Saved entries:

%%

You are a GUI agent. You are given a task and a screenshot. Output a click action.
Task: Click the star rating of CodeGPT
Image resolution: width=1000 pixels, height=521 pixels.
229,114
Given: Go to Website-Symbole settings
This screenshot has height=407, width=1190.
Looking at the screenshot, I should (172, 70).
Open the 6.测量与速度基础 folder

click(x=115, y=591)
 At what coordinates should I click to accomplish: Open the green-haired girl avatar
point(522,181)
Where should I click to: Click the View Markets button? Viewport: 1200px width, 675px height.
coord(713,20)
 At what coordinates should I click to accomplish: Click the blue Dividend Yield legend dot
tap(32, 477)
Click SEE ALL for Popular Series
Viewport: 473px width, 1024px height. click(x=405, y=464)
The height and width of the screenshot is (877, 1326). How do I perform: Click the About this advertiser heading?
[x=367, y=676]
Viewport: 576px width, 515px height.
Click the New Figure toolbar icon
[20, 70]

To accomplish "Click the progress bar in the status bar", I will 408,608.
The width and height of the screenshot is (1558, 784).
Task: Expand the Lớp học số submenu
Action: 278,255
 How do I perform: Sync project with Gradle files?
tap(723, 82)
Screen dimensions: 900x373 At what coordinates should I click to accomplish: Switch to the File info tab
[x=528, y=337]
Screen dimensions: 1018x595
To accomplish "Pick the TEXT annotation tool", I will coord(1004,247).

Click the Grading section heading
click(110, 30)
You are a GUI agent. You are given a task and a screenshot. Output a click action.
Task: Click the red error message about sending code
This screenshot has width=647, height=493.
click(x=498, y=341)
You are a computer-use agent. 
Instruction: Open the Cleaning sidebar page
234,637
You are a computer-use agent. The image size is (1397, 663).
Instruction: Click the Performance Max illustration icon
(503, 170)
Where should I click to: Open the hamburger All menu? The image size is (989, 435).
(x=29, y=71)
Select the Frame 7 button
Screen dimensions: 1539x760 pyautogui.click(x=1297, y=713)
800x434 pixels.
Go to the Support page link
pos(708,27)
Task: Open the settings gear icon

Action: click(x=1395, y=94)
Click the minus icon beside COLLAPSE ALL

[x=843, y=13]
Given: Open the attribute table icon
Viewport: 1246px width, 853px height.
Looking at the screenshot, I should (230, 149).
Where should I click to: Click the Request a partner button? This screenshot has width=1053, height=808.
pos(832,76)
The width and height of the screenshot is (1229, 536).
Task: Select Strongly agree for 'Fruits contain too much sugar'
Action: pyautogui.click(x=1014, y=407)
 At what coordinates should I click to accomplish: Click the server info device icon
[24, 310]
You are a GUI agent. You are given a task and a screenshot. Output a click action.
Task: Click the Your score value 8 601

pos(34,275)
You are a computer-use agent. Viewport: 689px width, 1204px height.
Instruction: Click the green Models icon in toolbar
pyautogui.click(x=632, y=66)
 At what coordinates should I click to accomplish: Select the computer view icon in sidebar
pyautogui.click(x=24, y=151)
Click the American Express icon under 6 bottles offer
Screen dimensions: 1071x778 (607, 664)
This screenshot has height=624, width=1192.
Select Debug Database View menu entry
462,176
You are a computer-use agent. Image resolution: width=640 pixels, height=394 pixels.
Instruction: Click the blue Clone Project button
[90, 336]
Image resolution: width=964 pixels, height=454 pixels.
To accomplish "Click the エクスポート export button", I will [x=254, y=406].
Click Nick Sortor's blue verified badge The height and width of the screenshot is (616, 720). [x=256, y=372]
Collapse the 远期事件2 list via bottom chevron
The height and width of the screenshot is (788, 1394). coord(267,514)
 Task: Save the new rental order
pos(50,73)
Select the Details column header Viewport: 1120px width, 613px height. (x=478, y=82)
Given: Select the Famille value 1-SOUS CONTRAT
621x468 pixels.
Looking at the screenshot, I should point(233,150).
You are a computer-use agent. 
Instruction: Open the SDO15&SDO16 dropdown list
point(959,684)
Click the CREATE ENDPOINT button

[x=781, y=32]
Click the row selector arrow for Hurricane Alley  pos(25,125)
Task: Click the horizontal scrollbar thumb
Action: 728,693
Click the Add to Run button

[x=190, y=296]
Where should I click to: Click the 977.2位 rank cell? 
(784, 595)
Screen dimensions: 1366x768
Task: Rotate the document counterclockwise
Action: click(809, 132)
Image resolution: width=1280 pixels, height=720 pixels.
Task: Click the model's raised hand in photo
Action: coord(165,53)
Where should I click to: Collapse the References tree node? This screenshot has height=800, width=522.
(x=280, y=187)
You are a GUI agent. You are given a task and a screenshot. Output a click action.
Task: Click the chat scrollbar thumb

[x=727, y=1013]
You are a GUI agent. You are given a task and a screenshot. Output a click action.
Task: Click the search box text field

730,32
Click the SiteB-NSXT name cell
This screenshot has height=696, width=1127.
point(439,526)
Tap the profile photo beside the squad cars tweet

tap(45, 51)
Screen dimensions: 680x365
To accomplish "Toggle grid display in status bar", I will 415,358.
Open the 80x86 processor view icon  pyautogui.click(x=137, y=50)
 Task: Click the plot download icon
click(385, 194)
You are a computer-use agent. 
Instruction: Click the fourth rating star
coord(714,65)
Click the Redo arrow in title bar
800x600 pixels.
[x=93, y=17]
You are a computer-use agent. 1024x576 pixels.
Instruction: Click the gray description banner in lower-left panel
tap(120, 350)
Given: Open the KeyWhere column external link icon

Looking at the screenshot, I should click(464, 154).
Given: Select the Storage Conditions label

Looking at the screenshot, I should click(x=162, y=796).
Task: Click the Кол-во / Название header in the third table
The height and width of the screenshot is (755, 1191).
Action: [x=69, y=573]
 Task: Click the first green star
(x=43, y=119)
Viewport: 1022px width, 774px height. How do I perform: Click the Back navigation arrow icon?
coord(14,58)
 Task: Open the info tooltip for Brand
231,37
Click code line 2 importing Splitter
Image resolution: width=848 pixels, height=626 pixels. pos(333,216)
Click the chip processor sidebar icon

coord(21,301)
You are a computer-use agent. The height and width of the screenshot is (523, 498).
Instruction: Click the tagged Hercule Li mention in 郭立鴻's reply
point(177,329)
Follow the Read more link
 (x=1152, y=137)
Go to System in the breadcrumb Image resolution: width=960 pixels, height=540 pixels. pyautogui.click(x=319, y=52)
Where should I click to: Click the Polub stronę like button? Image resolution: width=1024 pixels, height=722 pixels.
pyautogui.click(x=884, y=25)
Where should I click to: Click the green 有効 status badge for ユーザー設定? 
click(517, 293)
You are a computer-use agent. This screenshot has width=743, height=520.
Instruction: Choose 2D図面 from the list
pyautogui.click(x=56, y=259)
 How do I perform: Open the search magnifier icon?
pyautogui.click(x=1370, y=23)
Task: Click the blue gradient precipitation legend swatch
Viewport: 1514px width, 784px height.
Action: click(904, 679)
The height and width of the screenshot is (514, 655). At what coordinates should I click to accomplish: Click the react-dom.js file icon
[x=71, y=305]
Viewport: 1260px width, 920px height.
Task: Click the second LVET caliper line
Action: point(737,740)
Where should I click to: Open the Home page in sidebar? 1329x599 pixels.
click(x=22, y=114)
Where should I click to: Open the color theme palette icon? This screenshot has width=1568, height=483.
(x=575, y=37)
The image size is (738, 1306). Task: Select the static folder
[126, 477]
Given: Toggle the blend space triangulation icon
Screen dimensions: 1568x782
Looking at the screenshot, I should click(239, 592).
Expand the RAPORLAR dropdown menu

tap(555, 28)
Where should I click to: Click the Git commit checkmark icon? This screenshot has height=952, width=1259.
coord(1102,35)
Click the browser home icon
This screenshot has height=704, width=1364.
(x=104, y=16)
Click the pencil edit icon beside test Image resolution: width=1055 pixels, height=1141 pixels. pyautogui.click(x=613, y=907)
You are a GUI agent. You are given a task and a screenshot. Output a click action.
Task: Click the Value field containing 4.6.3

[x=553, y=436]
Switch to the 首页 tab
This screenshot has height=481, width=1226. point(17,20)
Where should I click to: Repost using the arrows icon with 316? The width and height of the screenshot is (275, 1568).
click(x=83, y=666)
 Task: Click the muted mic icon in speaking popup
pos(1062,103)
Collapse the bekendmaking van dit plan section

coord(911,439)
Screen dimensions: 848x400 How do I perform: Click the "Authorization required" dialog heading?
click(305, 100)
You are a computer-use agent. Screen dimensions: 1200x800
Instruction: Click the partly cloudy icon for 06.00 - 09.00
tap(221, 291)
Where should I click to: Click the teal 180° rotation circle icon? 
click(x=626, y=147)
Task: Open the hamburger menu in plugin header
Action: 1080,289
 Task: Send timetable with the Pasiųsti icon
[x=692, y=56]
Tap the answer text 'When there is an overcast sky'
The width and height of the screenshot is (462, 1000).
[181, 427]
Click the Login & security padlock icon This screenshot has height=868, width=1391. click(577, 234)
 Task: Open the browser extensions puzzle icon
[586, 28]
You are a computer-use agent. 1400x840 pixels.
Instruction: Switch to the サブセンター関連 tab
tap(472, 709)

%%

_Task brief_: Begin at the line above that has "Click the Redo arrow in title bar" and stop after the line that has "Task: Click the Кол-во", copying each line exactly and adding nothing else.

_Response box_:
Click the Redo arrow in title bar
800x600 pixels.
[x=93, y=17]
You are a computer-use agent. 1024x576 pixels.
Instruction: Click the gray description banner in lower-left panel
tap(120, 350)
Given: Open the KeyWhere column external link icon

Looking at the screenshot, I should click(464, 154).
Given: Select the Storage Conditions label

Looking at the screenshot, I should click(x=162, y=796).
Task: Click the Кол-во / Название header in the third table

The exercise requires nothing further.